If we are going to have volunteers doing these cleanups, they need to be organized and fully supported by the City through clean-up days that are festive and that center community-building. The City has done a good job with its “Green Streets” program by partnering with and offering resources to local businesses and charities that clean litter off the streets, and I’d expand that program.
Long-term, we have to address poverty issues because graffiti and garbage are symptomatic of poverty. Once we get to these root causes there should be a reduction in graffiti and trash on our streets.
6. In several areas of SE, illegal activity occurs on a daily basis, often for years at a time. Neighbors continuously report this activity, only to be told that the individual is, in short, not worth arresting. Many of these individuals have had multiple contacts with the police. How will you address the revolving door in Portland’s criminal justice system that allows these chronic conditions to continue?
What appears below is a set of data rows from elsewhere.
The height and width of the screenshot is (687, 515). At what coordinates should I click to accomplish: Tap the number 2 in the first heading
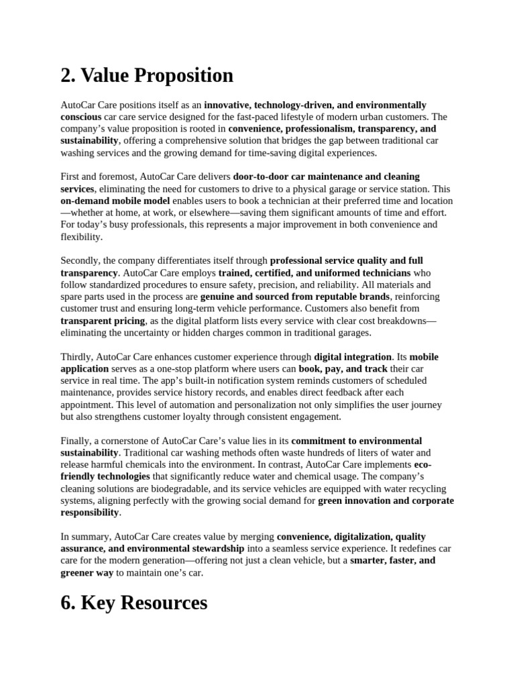(67, 75)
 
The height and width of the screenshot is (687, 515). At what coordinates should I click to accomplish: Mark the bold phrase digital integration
(353, 357)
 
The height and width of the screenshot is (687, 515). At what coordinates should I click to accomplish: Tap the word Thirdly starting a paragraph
(79, 357)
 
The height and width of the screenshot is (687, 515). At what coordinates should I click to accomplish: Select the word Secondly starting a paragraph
(83, 260)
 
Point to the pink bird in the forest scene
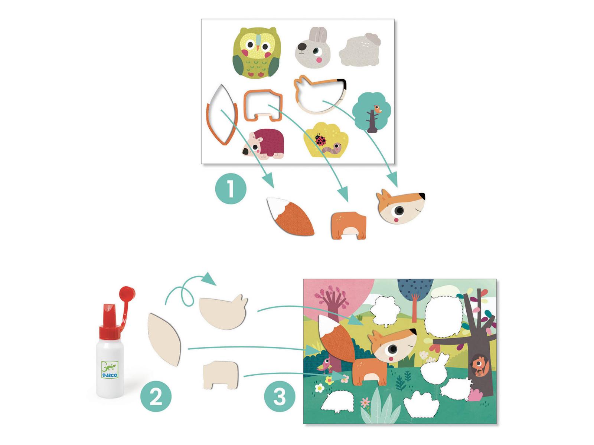coord(326,365)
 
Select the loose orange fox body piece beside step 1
coord(349,225)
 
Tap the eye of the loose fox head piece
coord(399,210)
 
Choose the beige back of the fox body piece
coord(221,375)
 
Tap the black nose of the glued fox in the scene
coord(414,331)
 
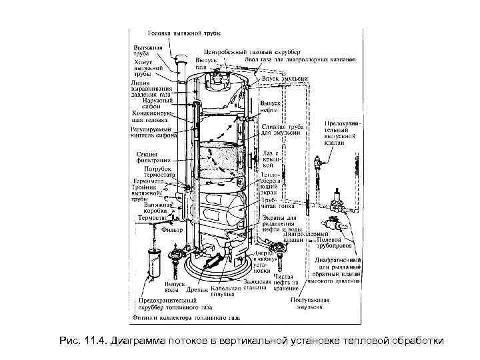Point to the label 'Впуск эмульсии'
285,79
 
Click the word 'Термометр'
147,181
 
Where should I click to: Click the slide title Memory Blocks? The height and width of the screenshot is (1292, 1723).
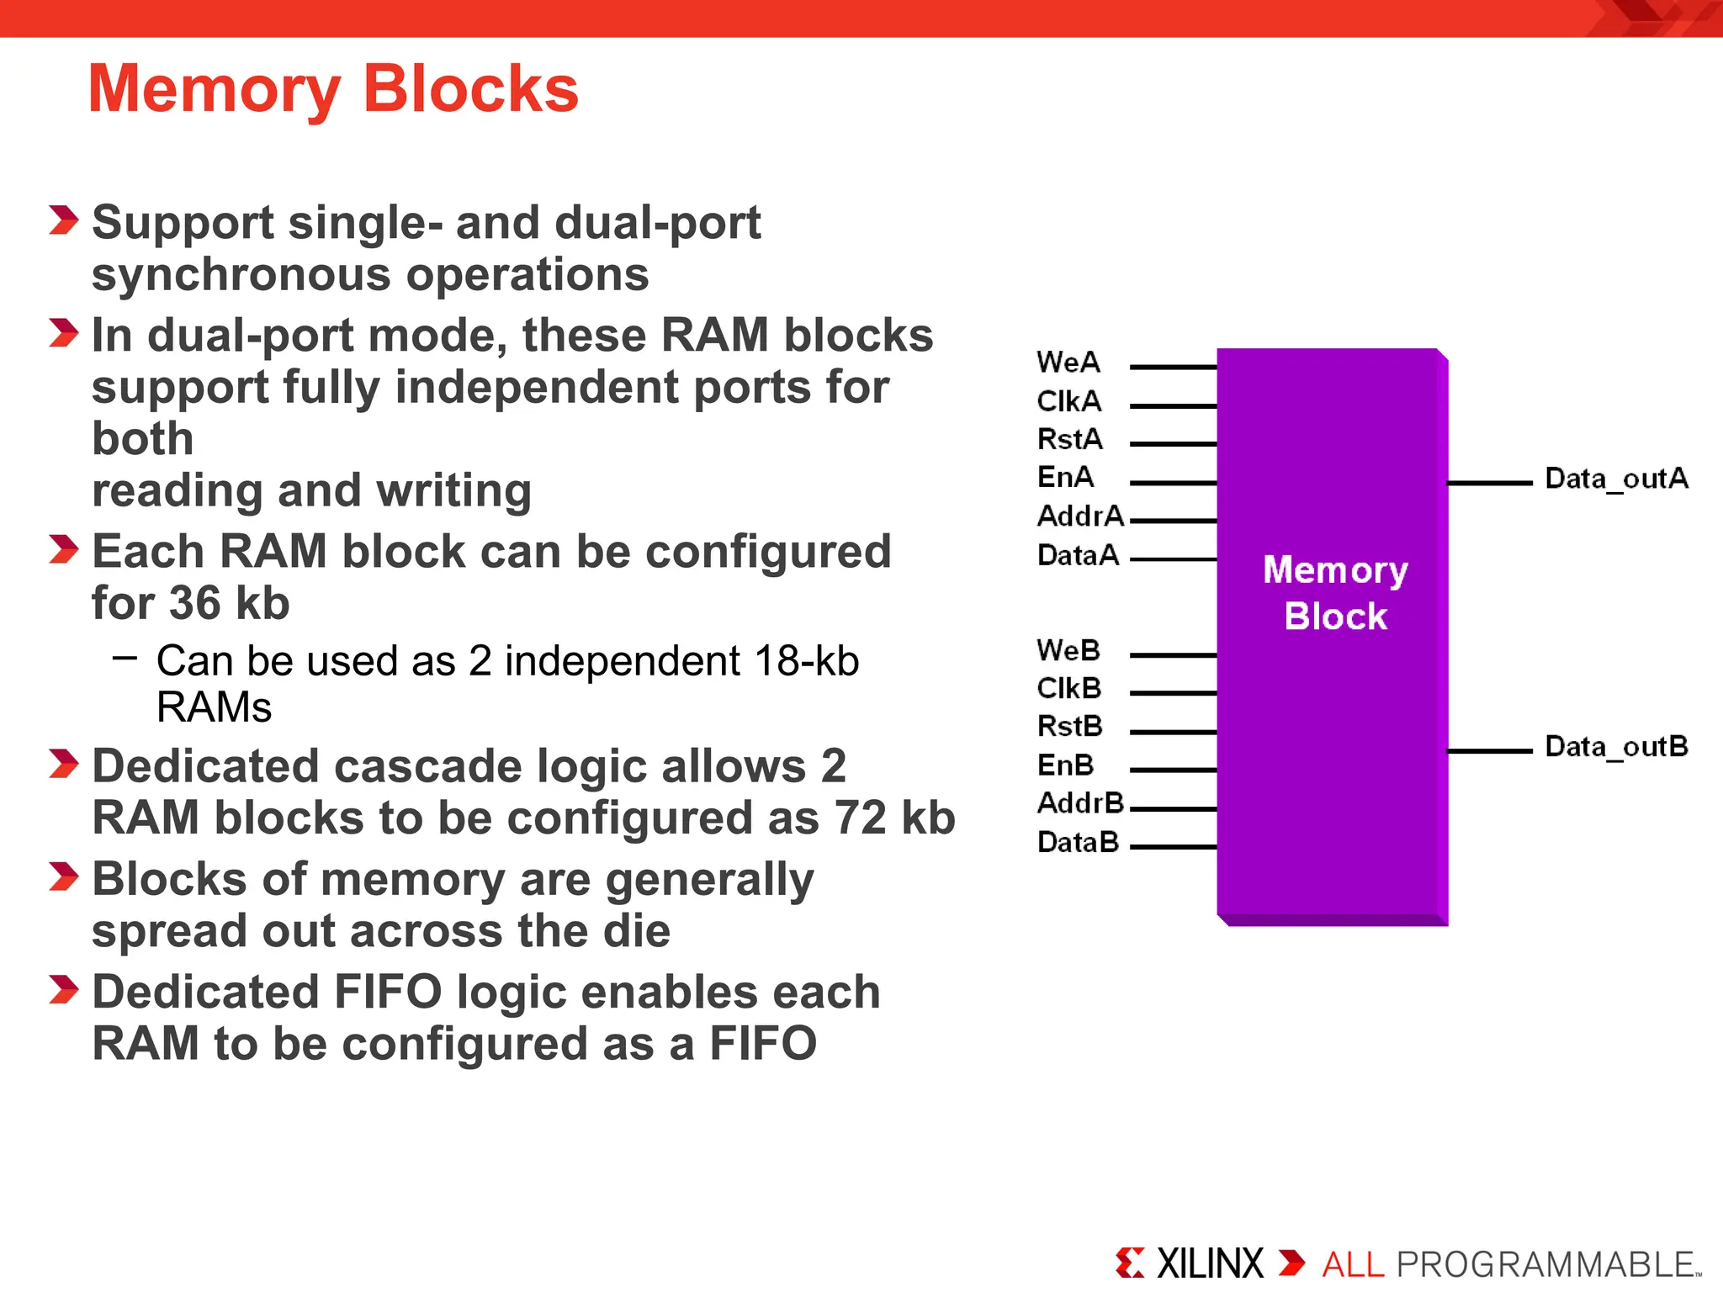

Candidate Answer: I believe that petty crime is an outcome of poverty, and in a country that has the highest incarceration rate in the world, I’m not sure that arresting these individuals is going to solve our problems. We need to do better at making sure that all Portland residents are getting their basic needs met. The solutions to this problem must be systemic: we need to provide good-paying jobs for all Portlanders, adequate housing with wrap-around assistance for those who need it, universal pre-school that gives kids a stronger shot at life, and we should create a restorative justice program that helps rehabilitate people who have committed petty crimes, rather than taking punitive measures against them. I also support Commissioner Hardesty’s Street Response as an effective approach to reduce these kinds of petty crimes.
7. Much of the Public transportation in SE and East Portland is infrequent and does not serve large swaths of the area. This creates an imbalance in which our neighbors are forced to drive more and pay a larger portion of the associated costs and taxes. Even neighbors who prefer to take transit, can only do so in certain directions and often not on the weekend. How will you work to rectify the imbalance in transit access in our area?
Candidate Answer: This is an issue I personally experience as a resident of East Portland. Similar to the theme of my other answers, I believe that this issue is indicative of the systemic injustices in our at-large form of city government. I want to work with neighboring municipalities to double the capacity of public transit in Portland so that it is convenient and people actually want to take it instead of driving, and I want to make public transit free for all riders under 18. This expansion must be prioritized in East Portland first, where we need more North/South lines and more regular service. I am also committed to engaging underserved communities when creating public policies, and I believe that doing so with transit-issues is particularly important.